The Producer Price Index, issued on Monday, was up 6.1 per cent in the 12 months to January, the highest in more than three years.
The statistics office attributed the jump in the CPI to the timing of the Lunar New Year holidays this year and to fierce winter weather.
Large parts of central and southern China experienced their worst snowstorms in decades in January and early February, disrupting transport links and damaging crops and greenhouses.
However, Jun Ma, chief China economist at Deutsche Bank in Hong Kong, disagreed that the spike in prices was temporary and said pressures already in the pipeline were likely to drive the CPI up 8.1 per cent by March.
"It's going to be very tricky in the next few months.
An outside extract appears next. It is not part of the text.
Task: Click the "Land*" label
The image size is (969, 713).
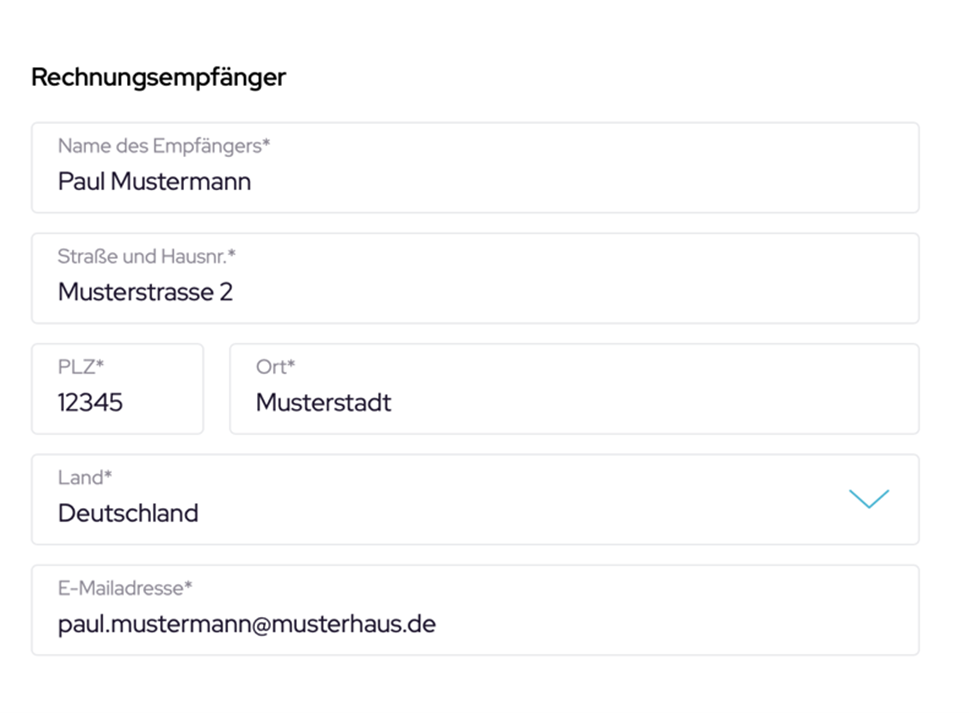Action: 85,478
"Right now, there is pressure for monetary authorities to relax a little bit due to the need for financing reconstruction after the snow storm and also pressure from the export sector, screaming that they are facing a lot of US downside risk," Mr Ma said. "But I think probably in the second half of March or April, when inflation continues to make new highs, the government will be convinced that further tightening is inevitable," he added.
Mr Ma said he expected two fresh interest rate increases in coming months, while others said they expected the central bank to put more emphasis on containing inflation through the exchange rate.
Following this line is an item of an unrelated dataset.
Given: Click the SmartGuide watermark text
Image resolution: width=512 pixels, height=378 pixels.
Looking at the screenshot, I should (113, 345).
A dearer currency will make imported goods cheaper and reduce China's trade surplus, the fount of excess liquidity that economists say is fuelling inflation.
The central bank, which keeps the yuan on a tight leash, let the currency rise yesterday to 7.1532 per dollar, the highest level since the yuan was depegged from the dollar in July 2005 and allowed to float within managed bands.
The yuan's rate of climb has already quickened in tandem with the rise in inflation over the past few months.